Mechanisms in the central nervous system that control the perception of a noxious stimulus and modulation processes have empha

THE PATHOPHYSIOLOGY OF PAIN PERCEPTION

S.Mercadante

Anesthesia and Intensive Care Unit

Pain Relief and Palliative Care Unit

La Maddalena Cancer Center, Palermo, Italy

Mechanisms in the central nervous system that control the perception of a noxious stimulus and modulation processes have been emphasized in the gate control theory. Despite the enormous scientific impact, however, this theory did not incorporate long-term changes and dynamic features of the central nervous systems. Physiological and behavioural studies have shown that plasticity, or learning, has a relevant role. Repetitive stimulation facilitate synaptic potentiation, and environmental influences may profoundly influence the response. Perception of pain seems to be generated by a sum of sensory inputs and regions of the brain involved in affective and cognitive activities converging in a neuromatrix which produces a final output, as a result of a complex integration of a neural network.

Although no specific consensus exists on the presence of a specific histological structure acting as nociceptive receptor, special transducers on A delta and C fibres are able to detect an offending stimulus of a certain intensity. Kinins are rapidly generated after tissue injury and seem to modulate most of the events, being implicated in neurogenic inflammatory events, activating A-delta and C-fibers. Moreover, kinins can release a large number of inflammatory mediators and sensitize primary afferent neurons. Primary hyperalgesia accounts for much of the peripheral sensitisation of nociceptors. Many nociceptors are normally silent but become excitable only under pathological conditions such as inflammation.

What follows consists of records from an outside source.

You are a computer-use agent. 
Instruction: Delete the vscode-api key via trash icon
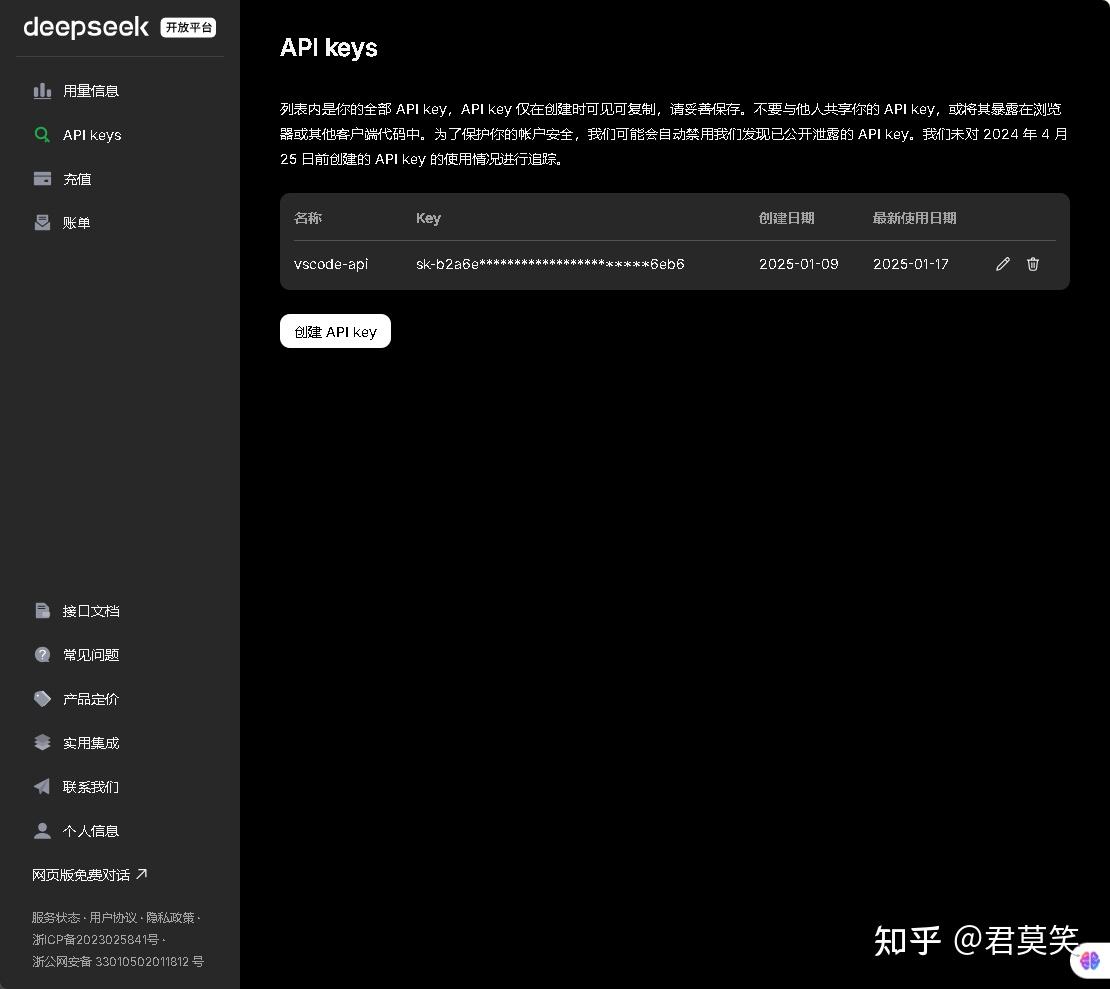(x=1032, y=264)
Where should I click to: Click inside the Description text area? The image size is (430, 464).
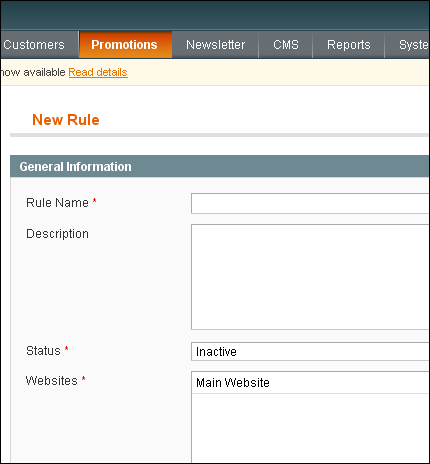coord(310,277)
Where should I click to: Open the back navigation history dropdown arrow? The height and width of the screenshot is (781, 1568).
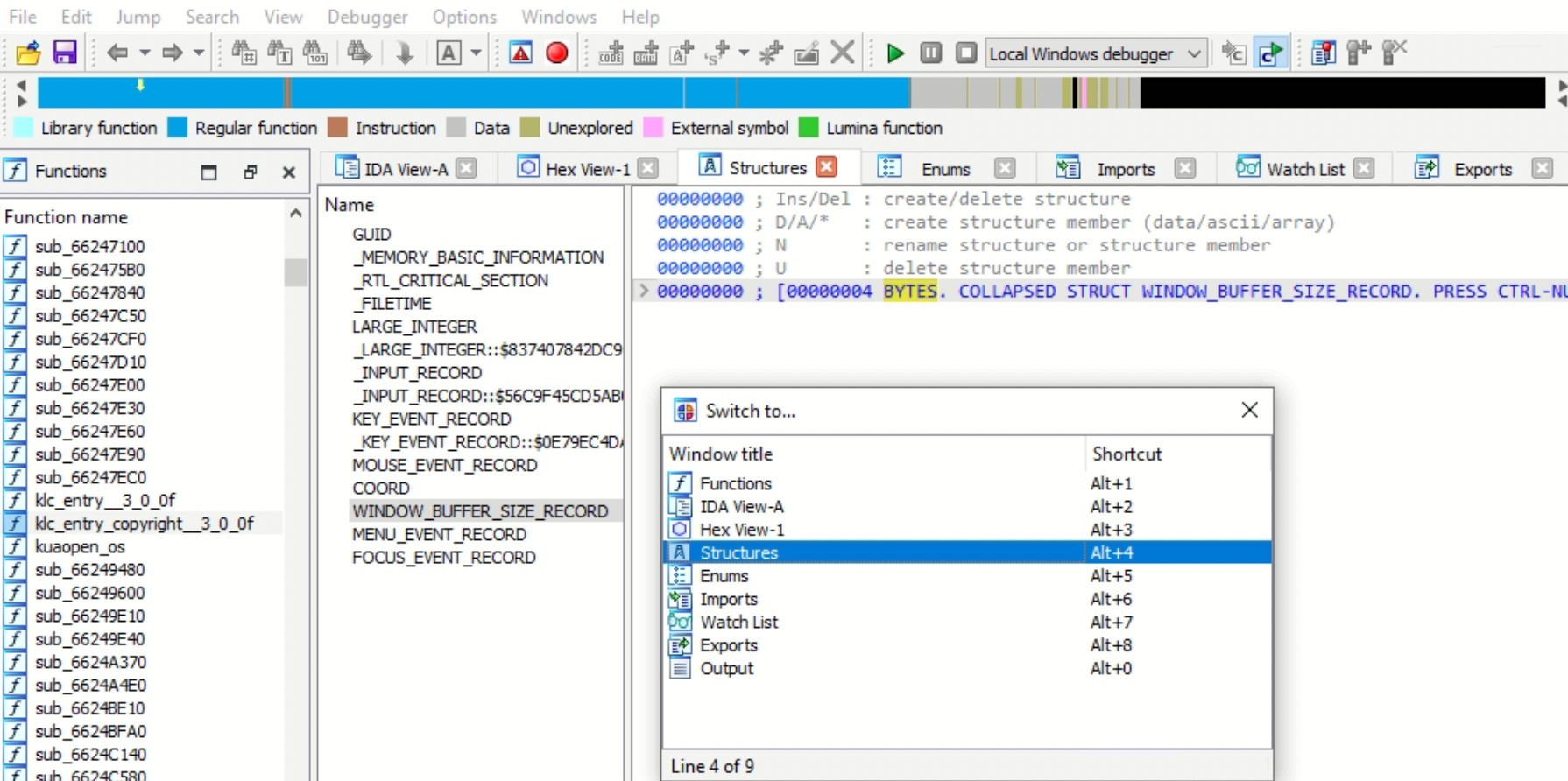[145, 53]
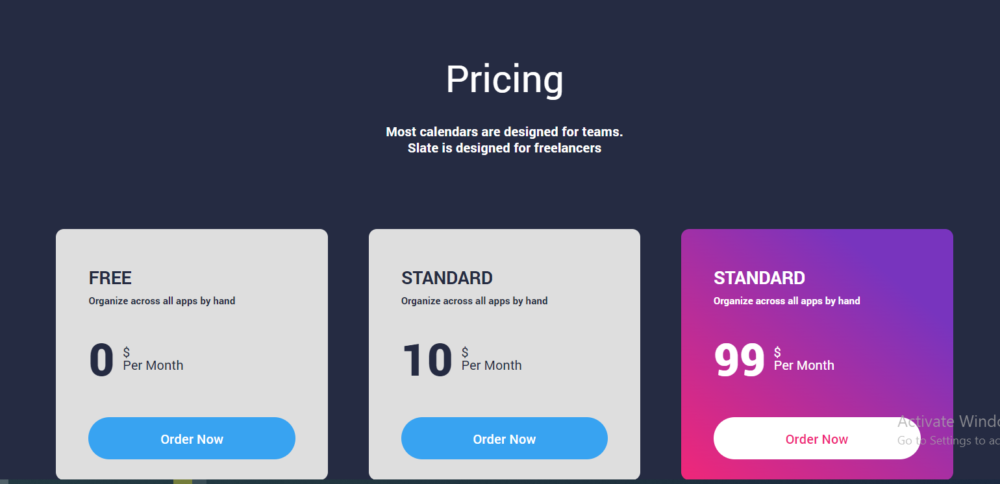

Among the substances liberated after tissue damage, substance P and gene related peptide can be released into the periphery via the classic axon reflex. This, in turn facilitates neurogenic inflammation, inducing the release of histamine, vasodilatation, plasma extravasation with the subsequent release of other algogens and activation of inflammatory cells, as well as nitric oxide. Prostaglandins play a major part in the sensitisation process.

As with the periphery, the dorsal horn of the spinal cord contains many transmitters and receptors. Various receptors and subtypes are involved at the spinal level, but is is the N-methyl-D-aspartate (NMDA) receptor that has attracted most attention. The excitatory aminoacids are the major class of excitatory transmitter in the central nervous system have an important role in the spinal mechanisms of pain transmission and in the synaptic events that lead to central sensitivity and hyperalgesia. The prolonged release of peptides, such as substance P, removes the magnesium block of the channel of the NMDA receptor allowing glutamate to activate the NMDA receptor. Activation of the NMDA receptor leadsto an entry of calcium into the neurone which can then produce other mediators, increasing the activity of enzymes to generate a cascade of further substances, such as nitric-oxide or prostanoids, which augment the state of sensibilization.

GABAergic and cholecystokinin systems may also interfere with these processes. Descending pathways that use serotonin and noradrenaline are iimplicated to control nociception. Morphine, the most known analgesic substance, exerts a powerful depressive action directly in the spinal cord, as well as at the brainstem to alter the activity if descending control systems that are projected from these sites to the spinal cord.

Prolonged stimuli produce pathological processes in the integration of the pain sensation. These excitability changes in the peripheral and central nervous system establish a profound but reversible pain hypersensitivity state. Neuropathic pain is a pathological pain, typically resulting from damage to the nervous system, characterized by a complex combination of negative symptoms or sensory deficits, such as loss of sensation, and positive symptoms, such as dysesthesia and pain. Pain is persistent or paroxysmal, independently of a stimulus. After nerve injury sodium channels begin to accumulate along the axon and result in foci of hyperexcitability and ectopic action potential discharge in injured sensory neurons. In same patients, stimulus independent pain is sympathetically maintained, due to expression of alpha-receptors which renders then sensitive to circulating cathecolamines. This is also facilitated by the sprouting of sympathetic axons into the dorsal root ganglion. Continual input to the dorsal horn as a result of spontaneous firing in C fibres sensory neurons causes sensitisation of dorsal horn neurons, which increases their excitability. As a consequence stimuli that would normally be innocuous becomes painful. Central sensitisation occurs as a result of enlargement of area in the periphery where a stimulus will activate neurons, increased response to a suprathreshold input, and previously subthreshold inputs reach threshold and initiate action potentials discharge. The role of NMDA system in central sensitisation has been established in pathological pain conditions.

The relation between aetiology, mechanisms, and symptoms in this condition is complex for the different findings reported in patients with neuropathic pain. Pain may operate through common mechanisms in different diseases, no pain mechanism is strictly related to a particular disease, one mechanism can be responsible for different symptoms, and the same symptoms may be caused by different mechanisms. Finally, no predictors indicate the development of neuropathic pain in different conditions. Neuronal function is contingent on the neuron itself and its environment, and a genetic component probably contributes to the diverse response to apparent similar lesions.